On the day of the last session, we had hoped to set an agenda for further meetings. By far the biggest demand seemed to be for funding. Most felt that this is the next logical step. Some, like Eric Mercer call for more numerous and rigorous quantitative studies that would serve to back up the theoretical and anecdotal studies already undertaken and ongoing. Eric mentioned the work of several people on Diversity University. Gloria McMillan of Pima College is one of the people who is currently wrapping up a funded MOO study and will be releasing her report shortly. GLO will put something up soon, and I have a request into the Pima College folks for permission to point to this study.

While his study was not conducted on MOOs per se, Jerry Schutte of CSUN, just published a study, Virtual Teaching in Higher Education, which affirms that student work improved 20% over the course of the semester.

One concern that becomes clear, however, is that faculty and students need the training and resources in order to conduct these studies. To require "rigorous" studies before users haven't the means or the training to use the technology is asking for disaster. So while we have been building MOOs, providing the resources for MOO use, it will take time for people to find the training, time for teachers to learn how MOO fits with their pedagogical practices, time for administrators to visit and watch teachers use the environment.

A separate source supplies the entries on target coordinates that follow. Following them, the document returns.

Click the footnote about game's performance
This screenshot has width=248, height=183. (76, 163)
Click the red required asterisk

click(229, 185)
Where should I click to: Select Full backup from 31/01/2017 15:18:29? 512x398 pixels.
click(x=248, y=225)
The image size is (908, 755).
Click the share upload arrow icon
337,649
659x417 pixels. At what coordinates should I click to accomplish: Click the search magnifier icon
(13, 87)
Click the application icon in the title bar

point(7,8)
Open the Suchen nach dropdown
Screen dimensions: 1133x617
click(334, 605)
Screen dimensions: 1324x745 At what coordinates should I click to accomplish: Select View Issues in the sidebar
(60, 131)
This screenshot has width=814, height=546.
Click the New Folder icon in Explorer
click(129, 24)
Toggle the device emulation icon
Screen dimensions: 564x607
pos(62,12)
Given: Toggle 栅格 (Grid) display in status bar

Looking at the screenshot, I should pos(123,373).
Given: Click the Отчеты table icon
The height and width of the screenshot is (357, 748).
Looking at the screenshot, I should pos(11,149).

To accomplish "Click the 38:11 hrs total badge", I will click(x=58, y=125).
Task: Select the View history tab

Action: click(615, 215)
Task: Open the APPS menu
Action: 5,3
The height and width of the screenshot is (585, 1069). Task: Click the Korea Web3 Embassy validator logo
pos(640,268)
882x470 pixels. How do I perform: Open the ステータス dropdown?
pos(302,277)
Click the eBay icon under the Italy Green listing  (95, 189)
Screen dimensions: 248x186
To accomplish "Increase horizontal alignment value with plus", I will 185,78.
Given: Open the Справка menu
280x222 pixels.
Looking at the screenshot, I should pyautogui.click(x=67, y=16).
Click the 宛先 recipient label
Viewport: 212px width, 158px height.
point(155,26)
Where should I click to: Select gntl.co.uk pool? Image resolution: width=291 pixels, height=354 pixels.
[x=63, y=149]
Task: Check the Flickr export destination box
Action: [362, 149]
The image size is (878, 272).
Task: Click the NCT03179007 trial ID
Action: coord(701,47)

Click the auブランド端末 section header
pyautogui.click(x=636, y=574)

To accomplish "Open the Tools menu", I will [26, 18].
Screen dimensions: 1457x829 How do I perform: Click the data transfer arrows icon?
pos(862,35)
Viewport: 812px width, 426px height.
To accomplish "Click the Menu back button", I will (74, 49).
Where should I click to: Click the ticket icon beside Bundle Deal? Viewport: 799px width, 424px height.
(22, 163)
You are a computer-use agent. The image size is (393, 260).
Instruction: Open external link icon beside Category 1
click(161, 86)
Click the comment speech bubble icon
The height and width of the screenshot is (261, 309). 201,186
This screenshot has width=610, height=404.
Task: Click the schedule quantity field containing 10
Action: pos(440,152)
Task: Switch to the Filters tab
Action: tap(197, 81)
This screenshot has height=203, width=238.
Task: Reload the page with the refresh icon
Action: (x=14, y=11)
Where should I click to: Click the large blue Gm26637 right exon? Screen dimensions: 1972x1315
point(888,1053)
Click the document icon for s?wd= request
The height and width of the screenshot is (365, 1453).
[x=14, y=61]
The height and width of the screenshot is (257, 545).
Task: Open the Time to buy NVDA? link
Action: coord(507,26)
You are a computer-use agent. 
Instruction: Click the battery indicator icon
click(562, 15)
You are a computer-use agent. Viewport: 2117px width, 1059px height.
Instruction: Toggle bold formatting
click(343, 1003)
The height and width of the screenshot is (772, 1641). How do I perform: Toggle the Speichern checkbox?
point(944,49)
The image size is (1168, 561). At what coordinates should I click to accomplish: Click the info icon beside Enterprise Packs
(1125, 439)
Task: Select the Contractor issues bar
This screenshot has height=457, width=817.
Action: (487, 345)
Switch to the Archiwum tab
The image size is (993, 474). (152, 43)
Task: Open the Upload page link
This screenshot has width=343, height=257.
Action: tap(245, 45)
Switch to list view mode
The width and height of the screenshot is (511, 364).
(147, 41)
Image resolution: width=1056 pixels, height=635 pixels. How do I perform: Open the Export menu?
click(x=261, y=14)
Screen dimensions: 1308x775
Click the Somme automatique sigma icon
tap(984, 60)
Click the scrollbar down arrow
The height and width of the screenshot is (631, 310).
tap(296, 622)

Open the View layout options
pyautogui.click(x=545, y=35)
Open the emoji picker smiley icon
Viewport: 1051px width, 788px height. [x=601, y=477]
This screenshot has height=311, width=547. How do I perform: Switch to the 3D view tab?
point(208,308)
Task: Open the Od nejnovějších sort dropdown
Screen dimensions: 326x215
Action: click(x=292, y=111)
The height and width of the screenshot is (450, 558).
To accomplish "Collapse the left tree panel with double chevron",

We still need to hold open houses for visiting administrators. We need to show them how our work fills the need for their respective institutions' mission statements. We need to point to studies such as the Rand play study to affirm the value of play, not just in academia, but for "lifetime learning." We need to point out and remind our administrators that MOOs have been our source (sometimes out only source) of professional contact as many of us have been isolated at our own institutions as we have developed these technologies for pedagogical use. We need to point to the hours spent in labs, in offices (when we have had them) at home learning these new environments. We need to remind people of the time we have spent training and helping each other, regardless of the boundaries of institution, geography, discipline. And finally, we need to stand up for work and most importantly our play. We need to take our own play seriously. Yes. We should include all web work on our CV's. Yes we should include everything we have done. Until hiring committees, and others are faced with the work we have done, until such time as we fully own our play as educational ourselves, by citing such work, we will remain in the back corners of labs, offices and home. Here I think of the Brecht play _Mother Courage._ in scene such and such, Mother Courage finds herself in the waiting room with a young soldier, furious with his commanding officer. Mother Courage tests his rage and finds it lacking. She reminds herself with the song of capitulation what waiting in the ante room can do to passionate causes. Let us not wait. If our institutions will not value our play at this, id we allow ourselves to be put off with the waiting game, then we are sure to suffer burn-out, sure to lose the passion for play that brought most of here in the first place.